"Is my CRS score good enough?" is the most common question in Canadian immigration. The answer in 2026 is more nuanced than ever — because there's no longer a single cutoff that matters. There are at least 6 different cutoff levels depending on which draw type you're targeting.
The short answer
| Draw type | CRS needed (2026) | Your odds |
|---|---|---|
| French language | 393–400 | Excellent if you speak French |
| Senior managers | 429 | Good if you're C-suite in Canada |
| Healthcare | 467 | Strong if you're a nurse/doctor/allied health |
| Trades | 477 | Strong if you're an electrician/plumber/welder |
| CEC (general) | 507–515 | Competitive — trending upward |
| PNP | 786 (= base 186) | Guaranteed if you have a nomination |
The key insight: A CRS of 480 is "not enough" for CEC draws but more than enough for trades or healthcare category draws. A CRS of 400 is "terrible" for CEC but perfect for French-language draws.
Your score isn't good or bad in isolation. It's good or bad relative to the draw type you qualify for.
CRS scores by draw type in 2026
CEC draws: 507–515 (and rising)
The Canadian Experience Class cutoff has climbed steadily all year:
| Month | CEC cutoff | Trend |
|---|---|---|
| January | 507 | — |
| February | 507 | Flat |
| March (early) | 508 | +1 |
| March (mid) | 508 | Flat |
| March (late) | 509 | +1 |
| April 14 | 515 | +6 |
The April 14 draw was the biggest single-draw jump of 2026 — a 6-point increase driven by IRCC shrinking the draw size from 2,250 to 2,000 invitations.
What this means: If your CRS is below 515 and CEC is your only option, the trend is working against you. Consider category draws or a PNP nomination.
Category-based draws: 393–477
This is where the real opportunity lives in 2026. Category draws target specific occupations at much lower cutoffs:
- French language: CRS 393–400 (100+ points below CEC)
- Healthcare: CRS ~467 (50 points below CEC)
- Trades: CRS 477 (40 points below CEC)
- Physicians: CRS 169 (the lowest cutoff in Express Entry history)
If your occupation qualifies for a category-based draw, your "good score" threshold drops dramatically.
PNP draws: CRS 786 (effectively any score)
PNP draw cutoffs look absurdly high — 786, 802 — but that's because every provincial nominee receives a 600-point bonus. A cutoff of 786 means you only needed a base score of 186 before the nomination boost.
A base score of 186 is achievable by almost anyone with a valid Express Entry profile. This means: if you get a provincial nomination, you are guaranteed an ITA regardless of your base CRS score.

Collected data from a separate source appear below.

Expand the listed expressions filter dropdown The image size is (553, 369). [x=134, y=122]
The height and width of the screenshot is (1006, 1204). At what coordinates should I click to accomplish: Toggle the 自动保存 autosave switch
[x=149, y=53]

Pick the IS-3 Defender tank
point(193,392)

What makes up a "competitive" CRS score
To understand where you stand, here's roughly how CRS points break down for a typical competitive candidate (score ~500):
| Factor | Typical points | Maximum possible |
|---|---|---|
| Age (20–29) | 100–110 | 110 |
| Education (Masters) | 126–140 | 150 |
| Language (CLB 9) | 116–124 | 136 |
| Canadian work experience (3 years) | 64–80 | 80 |
| Transferability/bonus | 50–100 | 100 |
| Additional factors | 0–50 | 600+ (PNP) |
The biggest single factors are age, education, and language. A 28-year-old with a Masters degree and IELTS 8.0 across the board will score significantly higher than a 38-year-old with a Bachelor's and IELTS 7.0.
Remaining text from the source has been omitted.